Oh, my God, what am I saying? All this stuff that no one needs to know, and I can’t shut up—it’s like that awful racial profiling argument with Christina. Like someone turned a faucet on full blast and the handle fell off. “I feel terrible . . . I didn’t tell you because I didn’t want to hurt your feelings because, well, I could tell you liked me, like, a lot—and I didn’t tell you, Jamie, because I meant to—I was going to—but then I thought I’d break it off with Caleb right away and it wouldn’t matter. Like it doesn’t matter to me that—I mean if—you kissed Kelsey, because you said you wanted to be with me in the end, and that’s how I feel about you. You’re the one I want to be with, I knew it the moment I kissed Caleb—oh, God, Caleb, that’s not what I meant!” Caleb has gone pale. He shakes his head, as if to clear it of all the crap I just poured into it. Jamie, on the other hand, has gone red and is staring off across the quad.

“So let me get this straight,” says Caleb in a low voice. “You’re a lesbian. You thought your girlfriend was going to break up with you, so you got together with me because—what, your friends told you to? Because I was better than nothing? And then it turned out she wasn’t breaking up with you after all, so you’ve been getting ready to dump me and get back together with her this whole time? And it doesn’t matter? And you feel sorry for me? Because you can tell that I like you a lot?”

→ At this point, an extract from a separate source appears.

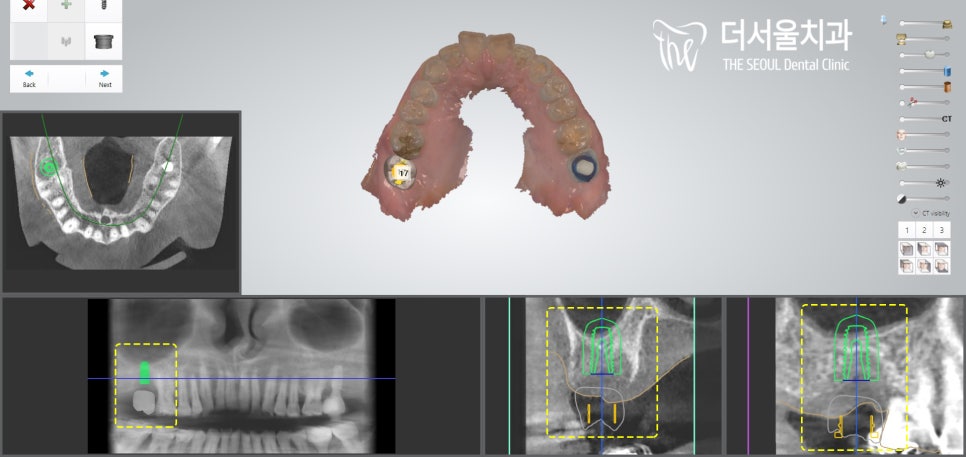966x457 pixels.
Task: Click the CT opacity slider
Action: [922, 119]
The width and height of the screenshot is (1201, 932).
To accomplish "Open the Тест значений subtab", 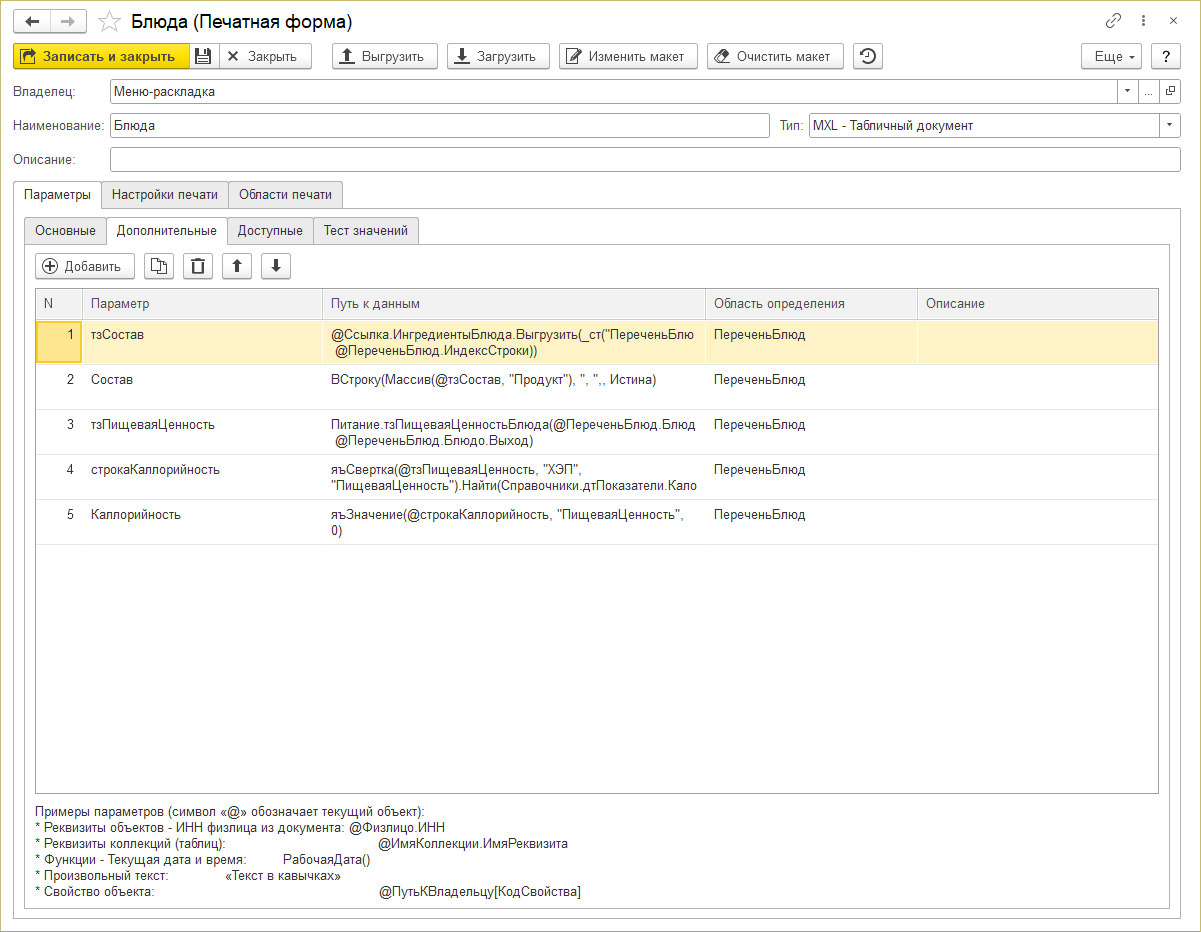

Ouch. “You make it sound like I used you, like I don’t even care about what I did.”

Caleb considers this for a second. “That’s about right.”

“But you make it sound like I’m this horrible, self-centered bitch.”

“Not a bitch. Just horrible and self-centered. And conceited.”

I look at Jamie. Caleb was totally innocent, but Jamie had a part in all of this. Plus I just told her that she’s the one I want to be with. Maybe . . . but she shakes her head.

“I was honest with you. I told you everything. And you totally played me. You cheated on me, you lied to me—why would you do that, Sana? How could you act like that?”

“Jamie—”

“I liked you so much, Sana. I trusted you.”

“Jamie, please—”

“I gotta go to class.” And she walks away.

“Fuck.” Caleb exhales and says quietly, “You know, I thought you were different. I thought you were honest about who you were, not like all the other girls. What a load of bullshit. I’m so fucking stupid.” He turns and wades his way through groups of kids standing in aimless, eavesdropping clumps, drops into his chair, and stares dully ahead.

I stand there, frozen. This can’t be happening.

The bell rings, and Mr. Green appears and starts herding everyone toward their seats. They fan out across the classroom, murmuring to each other and stealing glances at Caleb, and at me. Reggie, Hanh, and Elaine are the only ones looking directly at me. They look stricken—Reggie actually has her hand over her mouth.

Mr. Green is leaning over Caleb, his face etched with concern. Caleb appears to be ignoring him. When Mr. Green looks up at me, it dawns on me that I’m still rooted to the spot where Jamie and Caleb left me. I’m going to have to walk all the way across the classroom, through a thicket of stares and whispers, and sit for the next eighty minutes right in front of a guy who hates me.